Treating lung cancer is more precise than ever, thanks to biomarker testing, which gives clinicians a better understanding of individual’s tumors.
Years ago, many patients with lung cancer were treated the same, as there was limited knowledge about the disease and limited therapies to treat it. Then, biomarker testing brought precision medicine into the world of lung cancer, and now patients are treated with drugs specifically designed to treat cancer with certain characteristics.
“When we think about precision medicine in cancer treatment, we think about unique therapies that treat an individual’s cancer that are based on the biomarkers of that person’s cancer,” said Elisabeth M. King, the executive director of Genomics and Precision Medicine at City of Hope.
Biomarkers are the proteins, genes and other molecules that usually are caused by genetic changes that affect how cancer cells grow, multiply, die and respond to drugs in the body. King explained the importance of biomarkers in CURE®’s recent Educated Patient® Lung Cancer Summit.
“All patients are different; all cancers are different,” she said. “And even when you think about lung cancers, all lung cancers are different. And we can really use this (biomarker) information to determine the exact drugs or treatments that have the best chance of working for that individual patient’s specific cancer.”
There are a few ways that patients can undergo biomarker testing.
They can have direct sampling of tumor tissue, where a small part of the actual tumor is taken out and tested. King referred to this as the “gold standard” of biomarker testing. This gives clinicians important pathological information, as well as biomarker information that may be specific to the tumor and not found in the person’s DNA.
But on the downside, this method tends to have a longer turnaround time, is more invasive and some patients may have barriers to accessing it.
Patients can also undergo a liquid biopsy, which is a less-invasive procedure, and is similar to a blood test. Liquid biopsies are more readily available and have a quicker turnover time than tumor testing, though the same cost and access barriers remain, and through this method, clinicians cannot get access to non-DNA (tumor-specific) biomarkers.
Current recommendations are that patients with stage 1 through 3 squamous cell lung cancer only undergo biomarker testing for clinical trial purposes. At stage 4, patients may be tested for PD-L1 to determine if they will benefit from checkpoint blockade immunotherapy agents.
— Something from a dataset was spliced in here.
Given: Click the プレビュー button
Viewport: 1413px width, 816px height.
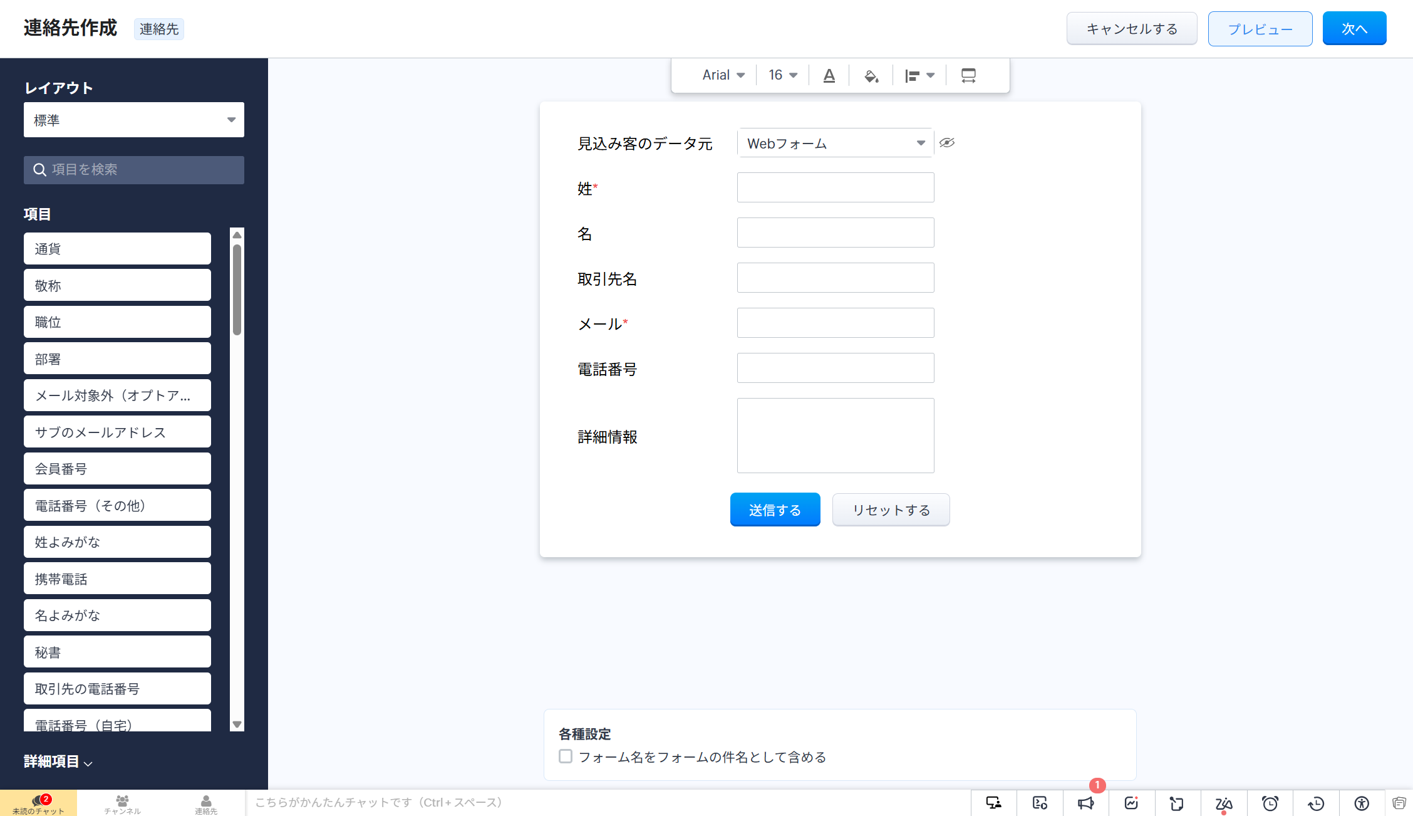Looking at the screenshot, I should 1260,29.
These patients may also be tested for EGFR or ALK mutations if their doctor thinks that the tumor may have adenocarcinoma cells.
Patients with adenocarcinoma at stage 1 through 3 should be tested for EGFR, ALK, KRAS, ROS1 and BRAF V600E mutations as well as PD-L1 protein levels. This typically happens if the doctor deems it appropriate or if the patient is not eligible for surgery. Patients with stage 4 adenocarcinoma should undergo all of the aforementioned testing.
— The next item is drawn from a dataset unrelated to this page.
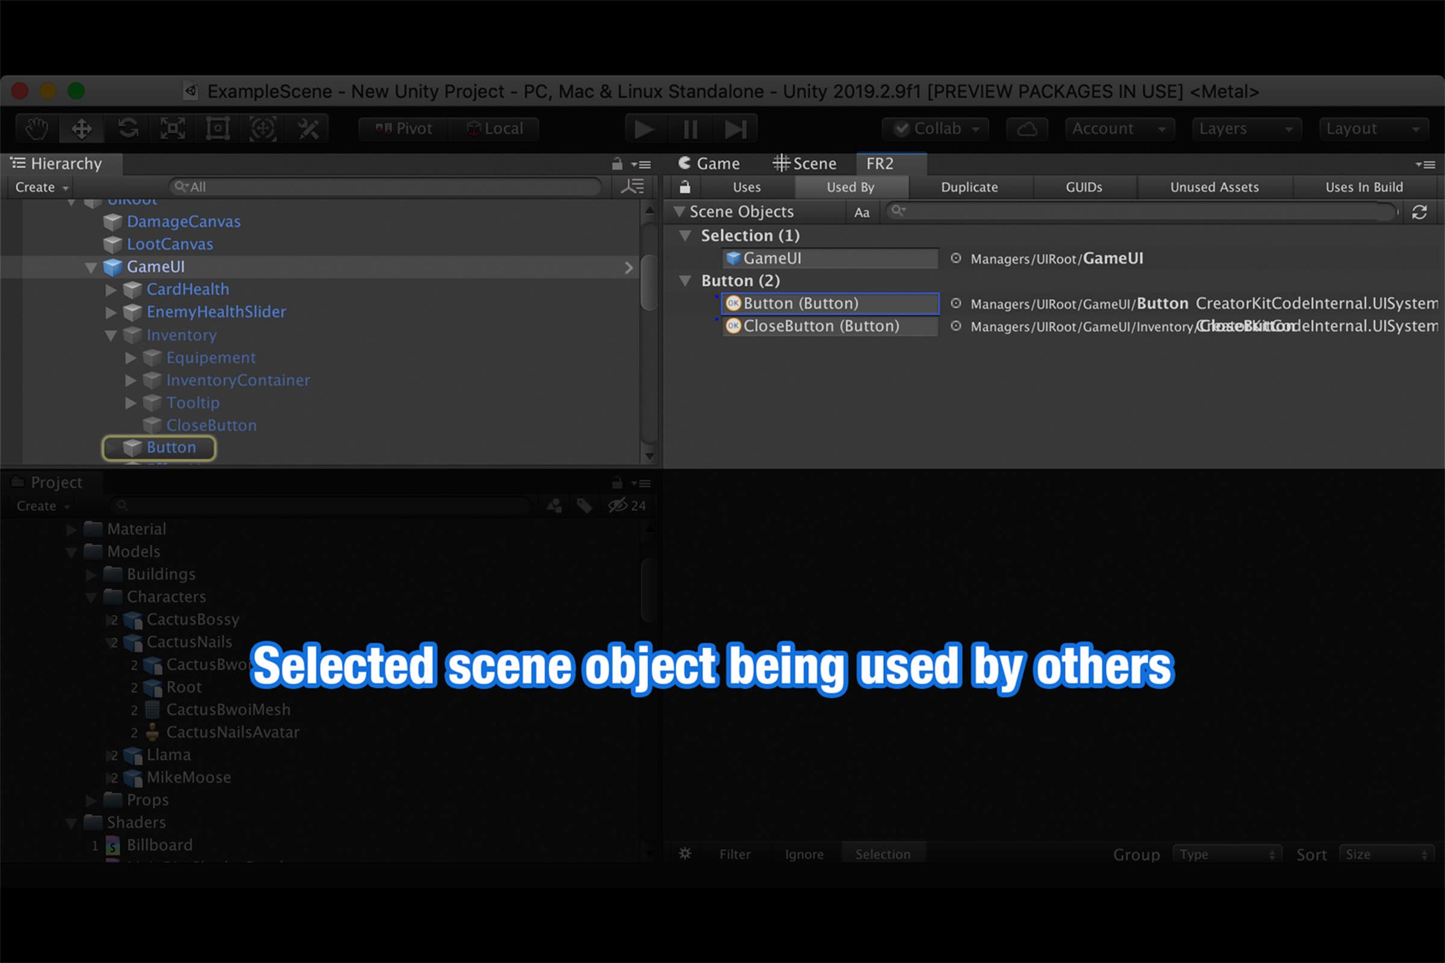Click the Scene Objects search field
The image size is (1445, 963).
tap(1143, 212)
While biomarker testing is currently underutilized, it can lead to major implications in treatment decision making. King mentioned a study of nearly 10,000 patients with lung cancer who were tested for EGFR, ALK, ROS1, BRAF and NTRK mutations, as well as PD-L1 status. Nearly all of them were found to have biomarkers that have available therapies or clinical trials testing treatments that target certain tumor characteristics.
“What they found was that 96% of these patients were eligible for biomarker-associated therapies in clinical trial enrollment,” King said.
Looking ahead, King commented that she is optimistic about the continued development of precision medicine in the field of lung cancer. In fact, she noted that there are currently thousands of clinical trials geared toward doing just that.
“This is the direction that lung cancer treatment is going and continues to go, which is really exciting because we know if these treatments work better, they have fewer side effects,” King said. “We don’t want to hit the lung cancer with a hammer. We want to use more targeted therapy.”